Update on the Landfill-Gas-To-Energy Plant
The Landfill-Gas-To-Energy (LFGTE) plant is now producing electricity at 90% of the capacity of the generator while final adjustments are made by Glasgow landfill operators and East Kentucky Power Cooperative.
The project began as a result of extensive discussion between Farmers RECC and the city of Glasgow. Farmers RECC was interested in the production of energy from renewable sources and the city of Glasgow was interested in capturing the methane gas produced at the landfill.
East Kentucky Power owns, operates and maintains the plant. Farmers RECC designed, constructed, operates and maintains facilities that interconnect electrically to the plant. EKPC is purchasing the methane gas from the City to power the generator and Farmers is purchasing all of the renewable energy produced by the facility.
The methane being produced by the LFGTE project is powering approximately 550 local homes in Farmers RECC’s service territory.
The project was designed to be easily expanded as the landfill grows and more methane gas is produced and harvested to support adding an additional generator.
In addition, the LFGTE project is providing a backup source of power to the Glasgow Water Company’s recently expanded waste water treatment plant, saving them from having to make a considerable investment to provide their own backup power source.

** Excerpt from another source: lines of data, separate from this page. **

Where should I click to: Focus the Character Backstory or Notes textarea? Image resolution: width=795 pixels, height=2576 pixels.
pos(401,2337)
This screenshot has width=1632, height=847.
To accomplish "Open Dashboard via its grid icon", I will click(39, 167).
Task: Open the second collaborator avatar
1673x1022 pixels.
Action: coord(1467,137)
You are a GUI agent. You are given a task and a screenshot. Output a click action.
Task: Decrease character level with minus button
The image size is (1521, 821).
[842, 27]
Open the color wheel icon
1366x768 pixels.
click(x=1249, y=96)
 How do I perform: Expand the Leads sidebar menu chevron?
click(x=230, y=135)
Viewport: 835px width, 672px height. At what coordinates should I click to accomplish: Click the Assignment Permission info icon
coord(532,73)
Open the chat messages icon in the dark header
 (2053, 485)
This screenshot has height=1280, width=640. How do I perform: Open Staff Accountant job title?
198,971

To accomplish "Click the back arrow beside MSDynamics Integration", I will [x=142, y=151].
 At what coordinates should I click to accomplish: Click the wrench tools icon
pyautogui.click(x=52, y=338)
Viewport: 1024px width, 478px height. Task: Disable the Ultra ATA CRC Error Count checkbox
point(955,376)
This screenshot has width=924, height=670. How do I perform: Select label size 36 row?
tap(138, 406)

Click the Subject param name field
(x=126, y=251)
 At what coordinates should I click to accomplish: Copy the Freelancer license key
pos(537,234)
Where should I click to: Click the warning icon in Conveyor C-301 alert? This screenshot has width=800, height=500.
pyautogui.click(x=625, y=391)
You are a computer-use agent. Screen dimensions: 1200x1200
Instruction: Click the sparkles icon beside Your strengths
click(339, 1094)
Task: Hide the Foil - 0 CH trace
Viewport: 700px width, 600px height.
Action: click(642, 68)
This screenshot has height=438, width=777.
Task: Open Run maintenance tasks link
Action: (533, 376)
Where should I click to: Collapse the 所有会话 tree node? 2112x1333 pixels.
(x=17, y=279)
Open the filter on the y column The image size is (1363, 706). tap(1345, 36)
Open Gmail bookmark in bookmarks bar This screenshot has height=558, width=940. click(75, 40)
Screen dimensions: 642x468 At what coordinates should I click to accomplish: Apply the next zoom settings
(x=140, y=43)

If anyone is interested in a tour of the Landfill-Gas-To-Energy plant, please contact Caralyne Pennington at Farmers RECC at 270-651-2191.
A wide view of the completed Landfill-Gas-to-Electricity project. The flare used to burn off excess methane can be seen from the Cumberland Parkway when lighted.
Bill Prather, President and CEO of Farmers RECC, speaks to members of the City Council about the Landfill-Gas-to-Energy project and the benefits to Farmers RECC and the City of Glasgow. The project is generating enough electricity to power approximately 550 homes in the Farmers RECC service territory.
The technological system running the generator is constantly monitoring the purity of the methane gas entering the system, as well as the output of the engine.
Tim Jones, Landfill Gas Plant Technician at East Kentucky Power Cooperative, discusses the technology of the generator with Glasgow Mayor Dick Doty. The generator is only the second of its’ model in existence and runs 24 hours a day, 365 days per year.
Members of the Glasgow City Council toured the Glasgow Landfill-Gas-to-Electricity project at the Glasgow Landfill on Friday, March 11, 2016. L-R: Bill Prather, Farmers RECC President and CEO; Buck Houchens, Landfill Foreman, City of Glasgow; Councilman Marlin Wicher; Larry Hammer; Councilwoman Stacy Hammer; Billy Carver, Glasgow Water Company Assistant Manager/Operations Manager; Scott Young, Glasgow Water Company General Manager; Glasgow Mayor Dick Doty; Tim Jones, Landfill Gas Plant Technician, East Kentucky Power Cooperative.